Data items
****

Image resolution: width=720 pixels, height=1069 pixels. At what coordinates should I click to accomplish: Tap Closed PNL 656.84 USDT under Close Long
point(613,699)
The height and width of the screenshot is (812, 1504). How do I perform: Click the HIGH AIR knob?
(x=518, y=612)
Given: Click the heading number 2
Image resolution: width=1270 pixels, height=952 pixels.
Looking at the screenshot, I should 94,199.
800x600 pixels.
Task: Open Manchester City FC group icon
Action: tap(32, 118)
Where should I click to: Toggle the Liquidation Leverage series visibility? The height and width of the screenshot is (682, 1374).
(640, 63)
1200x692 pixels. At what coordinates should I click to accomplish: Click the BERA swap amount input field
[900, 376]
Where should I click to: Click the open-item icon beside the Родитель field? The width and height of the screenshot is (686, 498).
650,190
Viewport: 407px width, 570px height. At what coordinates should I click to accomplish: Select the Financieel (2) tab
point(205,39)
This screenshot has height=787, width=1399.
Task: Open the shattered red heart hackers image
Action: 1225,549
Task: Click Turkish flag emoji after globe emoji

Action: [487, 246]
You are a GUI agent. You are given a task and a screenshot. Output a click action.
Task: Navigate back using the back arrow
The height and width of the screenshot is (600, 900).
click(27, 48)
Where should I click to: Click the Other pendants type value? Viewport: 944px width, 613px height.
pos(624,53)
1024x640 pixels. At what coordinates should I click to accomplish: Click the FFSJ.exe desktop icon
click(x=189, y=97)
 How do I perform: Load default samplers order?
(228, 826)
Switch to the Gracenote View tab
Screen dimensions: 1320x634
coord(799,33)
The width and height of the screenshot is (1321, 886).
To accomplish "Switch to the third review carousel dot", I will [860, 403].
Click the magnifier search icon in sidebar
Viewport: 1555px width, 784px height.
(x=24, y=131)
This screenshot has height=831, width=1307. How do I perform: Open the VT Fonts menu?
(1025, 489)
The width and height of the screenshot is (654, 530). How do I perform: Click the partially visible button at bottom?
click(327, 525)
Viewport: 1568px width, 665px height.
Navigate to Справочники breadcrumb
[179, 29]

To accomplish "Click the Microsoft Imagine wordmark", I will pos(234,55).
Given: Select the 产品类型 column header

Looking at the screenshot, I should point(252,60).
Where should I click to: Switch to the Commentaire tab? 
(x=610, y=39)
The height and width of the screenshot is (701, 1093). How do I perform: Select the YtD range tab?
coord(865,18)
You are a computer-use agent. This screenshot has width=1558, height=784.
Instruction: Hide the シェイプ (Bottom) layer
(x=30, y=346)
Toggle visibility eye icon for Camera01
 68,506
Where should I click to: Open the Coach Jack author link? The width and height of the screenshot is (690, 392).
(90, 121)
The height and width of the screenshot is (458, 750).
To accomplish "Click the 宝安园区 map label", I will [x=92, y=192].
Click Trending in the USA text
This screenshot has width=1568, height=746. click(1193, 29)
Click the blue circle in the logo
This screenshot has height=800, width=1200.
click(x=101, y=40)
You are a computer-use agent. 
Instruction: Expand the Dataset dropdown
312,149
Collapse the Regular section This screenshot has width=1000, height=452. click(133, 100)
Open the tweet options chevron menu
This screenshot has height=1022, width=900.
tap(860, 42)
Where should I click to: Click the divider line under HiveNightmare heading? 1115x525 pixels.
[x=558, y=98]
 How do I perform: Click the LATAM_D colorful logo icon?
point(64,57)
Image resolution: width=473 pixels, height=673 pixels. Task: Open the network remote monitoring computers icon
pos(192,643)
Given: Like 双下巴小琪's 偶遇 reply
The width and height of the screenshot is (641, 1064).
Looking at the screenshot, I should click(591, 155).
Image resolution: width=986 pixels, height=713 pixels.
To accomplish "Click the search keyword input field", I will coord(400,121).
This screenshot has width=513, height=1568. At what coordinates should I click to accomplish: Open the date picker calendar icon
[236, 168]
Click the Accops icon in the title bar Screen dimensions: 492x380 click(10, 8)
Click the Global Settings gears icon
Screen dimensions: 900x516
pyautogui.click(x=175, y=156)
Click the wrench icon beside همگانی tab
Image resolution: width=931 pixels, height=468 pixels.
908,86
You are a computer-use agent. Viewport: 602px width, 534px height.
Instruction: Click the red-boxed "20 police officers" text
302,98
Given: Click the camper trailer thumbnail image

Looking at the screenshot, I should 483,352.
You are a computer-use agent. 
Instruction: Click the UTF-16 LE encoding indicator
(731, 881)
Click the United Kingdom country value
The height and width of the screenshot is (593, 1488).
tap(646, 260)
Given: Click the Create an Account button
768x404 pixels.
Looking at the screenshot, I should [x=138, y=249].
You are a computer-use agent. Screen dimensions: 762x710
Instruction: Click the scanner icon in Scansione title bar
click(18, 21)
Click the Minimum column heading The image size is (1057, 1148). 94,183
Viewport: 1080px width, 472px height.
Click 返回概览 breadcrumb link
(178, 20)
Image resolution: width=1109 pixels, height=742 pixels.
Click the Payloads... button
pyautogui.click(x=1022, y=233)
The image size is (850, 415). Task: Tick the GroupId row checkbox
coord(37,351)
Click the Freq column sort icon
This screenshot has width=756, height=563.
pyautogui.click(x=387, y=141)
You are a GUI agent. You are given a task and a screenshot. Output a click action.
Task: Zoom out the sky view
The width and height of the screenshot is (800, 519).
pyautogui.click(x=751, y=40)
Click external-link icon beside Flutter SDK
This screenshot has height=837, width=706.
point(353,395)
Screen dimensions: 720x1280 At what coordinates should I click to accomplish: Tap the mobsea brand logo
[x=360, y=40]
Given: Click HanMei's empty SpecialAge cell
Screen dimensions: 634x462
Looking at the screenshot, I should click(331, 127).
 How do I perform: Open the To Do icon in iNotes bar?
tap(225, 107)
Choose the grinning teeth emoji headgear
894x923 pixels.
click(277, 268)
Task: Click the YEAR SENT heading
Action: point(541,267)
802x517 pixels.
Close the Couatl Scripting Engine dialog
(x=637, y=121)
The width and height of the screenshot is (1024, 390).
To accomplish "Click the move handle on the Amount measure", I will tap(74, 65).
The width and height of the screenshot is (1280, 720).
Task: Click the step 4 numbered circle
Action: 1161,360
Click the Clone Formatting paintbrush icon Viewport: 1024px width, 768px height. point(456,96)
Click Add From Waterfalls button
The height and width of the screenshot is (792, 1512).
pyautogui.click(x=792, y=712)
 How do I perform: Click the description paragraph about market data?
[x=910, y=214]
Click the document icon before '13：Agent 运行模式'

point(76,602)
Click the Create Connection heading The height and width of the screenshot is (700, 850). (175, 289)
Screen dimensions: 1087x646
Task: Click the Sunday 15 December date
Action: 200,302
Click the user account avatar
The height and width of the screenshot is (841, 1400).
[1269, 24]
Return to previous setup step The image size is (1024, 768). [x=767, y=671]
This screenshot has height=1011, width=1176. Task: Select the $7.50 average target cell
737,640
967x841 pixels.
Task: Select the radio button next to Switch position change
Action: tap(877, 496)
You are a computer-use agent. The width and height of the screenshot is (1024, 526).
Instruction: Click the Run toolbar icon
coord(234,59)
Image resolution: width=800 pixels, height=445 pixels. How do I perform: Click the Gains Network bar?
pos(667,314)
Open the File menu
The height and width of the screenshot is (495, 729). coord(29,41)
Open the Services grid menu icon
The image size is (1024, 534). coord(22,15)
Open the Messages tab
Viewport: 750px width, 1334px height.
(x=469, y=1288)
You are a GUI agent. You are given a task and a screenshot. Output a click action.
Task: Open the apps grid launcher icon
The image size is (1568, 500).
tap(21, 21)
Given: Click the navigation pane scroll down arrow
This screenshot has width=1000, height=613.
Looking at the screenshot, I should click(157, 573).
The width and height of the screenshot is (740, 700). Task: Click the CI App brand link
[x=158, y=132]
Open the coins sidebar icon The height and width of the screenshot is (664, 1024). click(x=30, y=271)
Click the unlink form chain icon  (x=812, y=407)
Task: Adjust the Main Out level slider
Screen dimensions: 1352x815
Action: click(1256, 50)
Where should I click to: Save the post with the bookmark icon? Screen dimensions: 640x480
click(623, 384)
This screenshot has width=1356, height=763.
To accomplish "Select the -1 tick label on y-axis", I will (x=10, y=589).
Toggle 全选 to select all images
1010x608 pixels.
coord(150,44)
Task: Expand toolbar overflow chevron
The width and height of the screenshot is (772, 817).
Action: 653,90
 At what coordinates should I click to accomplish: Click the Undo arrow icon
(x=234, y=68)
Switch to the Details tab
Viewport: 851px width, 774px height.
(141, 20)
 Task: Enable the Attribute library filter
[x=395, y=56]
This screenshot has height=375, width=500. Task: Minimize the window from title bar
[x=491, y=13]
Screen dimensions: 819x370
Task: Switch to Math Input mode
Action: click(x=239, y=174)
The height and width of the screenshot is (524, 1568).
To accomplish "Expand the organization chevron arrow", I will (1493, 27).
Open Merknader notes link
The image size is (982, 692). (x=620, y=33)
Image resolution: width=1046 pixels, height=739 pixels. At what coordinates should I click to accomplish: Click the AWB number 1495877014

****

→ Action item
Check every line above for the string "search" and copy those that have it.

→ Finished exercise
Click the magnifier search icon in sidebar
To accomplish "Click the search keyword input field", I will coord(400,121).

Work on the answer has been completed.